«Estamos en ello; lo que haya que decir, se dirá primero en la mesa», zanjan fuentes sindicales. Precaución. Cautela. Esa es la actitud. Los representantes de los trabajadores y el equipo de gobierno no dan pistas sobre cómo avanza la negociación en el Ayuntamiento de Valladolid, cuyo objetivo es aplicar una partida recortes en materia de personal con los que se pretende ahorrar un millón de euros a las arcas del Consistorio.
Lo que ambas partes dejan claro es que la intención es llegar a un pacto y consideran que la próxima semana será clave en este proceso. De momento, el clima es de diálogo. De sellarse, sería conveniente hacerlo antes de cerrar el borrador de los presupuestos, cuya presentación está prevista para finales de febrero o principios de marzo. Al estar afectado el capítulo I de personal, el Ayuntamiento querría presentarlo con los números definitivos hechos.
Fue el pasado 20 de enero cuando el acuerdo, que afecta a los 2.500 empleados funcionarios y laborales que de la plantilla, se quebró. Ese día la Junta de Gobierno tenía pensado aprobar el plan de ajustes para el personal municipal. Incluía, entre otras cuestiones, la reducción de horas extraordinarias, la renuncia a pagas de productividad y calidad en algunos servicios, la eliminación de reconocimientos y pruebas médicas no obligatorias o de las ayudas para libros de los hijos de los funcionarios en edad escolar. También se planteaba una reducción del número de horas sindicales. Ahora, los cerca de cincuenta delegados de los trabajadores cuentan con 42 horas mensuales cada uno.
Cuando todo parecía claro, el entendimiento se rompió. Un problema técnico, conflictos de última hora... Nadie lo aclara.
Hasta el momento, el único que ha hablado ha sido el alcalde.

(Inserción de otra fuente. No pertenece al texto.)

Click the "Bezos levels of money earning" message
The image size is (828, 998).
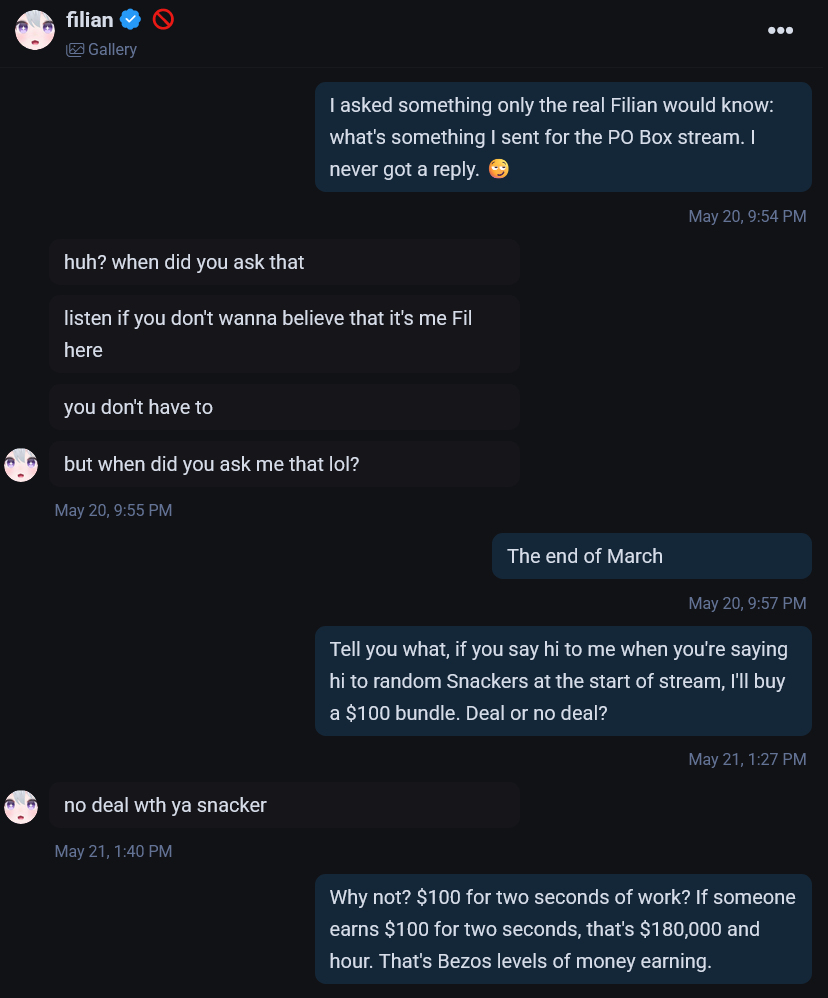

El 20 de enero, para dar a conocer algunos detalles de los ajustes, y el miércoles pasado, para decir que la ampliación de la jornada –de 35 horas semanales a 37,5– es «intocable», porque lo manda un decretoley, que, a su juicio, es de aplicación obligatoria en todas las administraciones. En este punto podría haber discrepancias, ya que algunos apuntan a la autonomía de las comunidades autónomas y los municipios a la hora de decidir este aspecto.
«No está sobre la mesa, aún no se ha hablado de este tema», insistían ayer ambas partes. Esta posible ampliación de dos horas y media era tema de conversación en algún corro dentro de la Casa Consistorial. «¿Y cuándo van a meter esas horas: en una tarde, repartidas, la mañana de un sábado...?», se preguntaban los interesados. Las fuentes consultadas no saben, no contestan. Recalcan que el objetivo es el consenso.